I love Adaptive Web Design poster design process
In February, Veerle Pieters partnered with Easy Readers and launched the I Love Adaptive Web Design Poster Contest. Since I was lucky enough to be among the winners, I thought it would be a great idea to give some insight on how the poster came together, and what’s the idea behind it.
There is just not enough information online about the complete design process. Sure, there are a lot of tutorials, articles and notes about specific tools or techniques, but design is much more than that, crossing tools and mediums.
The basic requirement for the contest was to design a poster celebrating your passion for adaptive web design, as stated in the original briefing, so there was plenty of creative freedom.
Veerle Pieters provided the sources for the cover she had designed for Aaron Gustafson’s book, along with the design process for the cover available on her blog, which provided a great starting point for me.
Since adaptive web design is such a broad term, I tried not to use actual devices, screen sizes, or the such, even if those were my initial thoughts. But, even if I didn’t want exact metrics, I still wanted to present the concept in clear way that was easy to understand.
After getting the first chapter of the book, that was available for download, and reading Aaron Gustafson’s clear description of the levels of user experience, the idea of infographics quickly came to mind.
It’s always important to know your history, so, as a designer, it’s mandatory to know where’re we’re coming from. If you’re unfamiliar with design history, I encourage you look into the great work of the past, such as the Bauhaus or the Swiss design style. There are of course many more parts of history to look into, but for a condensed overview with a focus on graphic design I suggest you take a look at DesignIsHistory.
After some browsing around I came up with the following mood board.

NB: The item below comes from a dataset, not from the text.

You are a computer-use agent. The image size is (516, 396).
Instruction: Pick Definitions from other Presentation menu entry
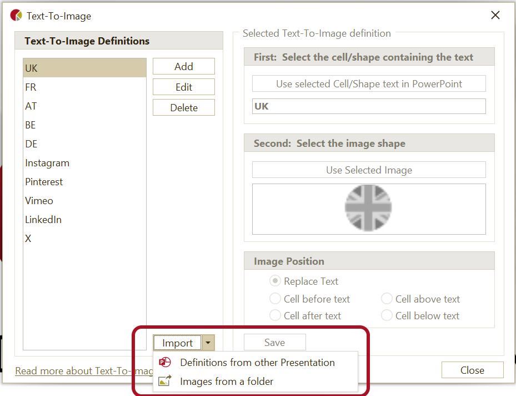pos(257,363)
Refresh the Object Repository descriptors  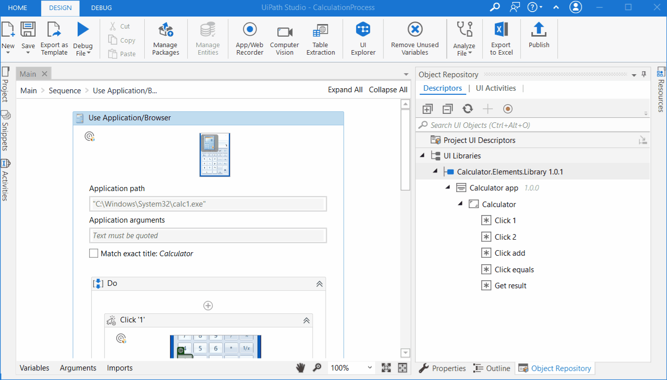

Afterwards, I started sketching to see if there was anything good I could come up with, starting from the moodboard, the levels of user experience and the general idea of infographics.
I imagined the levels of experience as skin layers on an onion, but also as building blocks providing a different experience at each height. I prefer a more geometric style, so I decided to work on the “building blocks” idea some more.
After some initial sketching, this is how the first version looked like.
While I was pretty happy with the first version of the poster, it still wasn’t as clear as would’ve liked it to be. The basic idea was to be able to show the poster to somebody who was unfamiliar with the concept, and they could easily understand it.
With this idea in mind, I started sketching and experimenting with including more text, without complicating the overall look of the poster.
Ultimately, the idea came from one of Ladislav Sutnar catalog layouts.
You can find some great articles about design processes on David Airey’s website or on Veerle Pieters’s Blog.
The full list of winners is available on Veerle Pieters’s blog.
Congrats to the winners, the entries were great!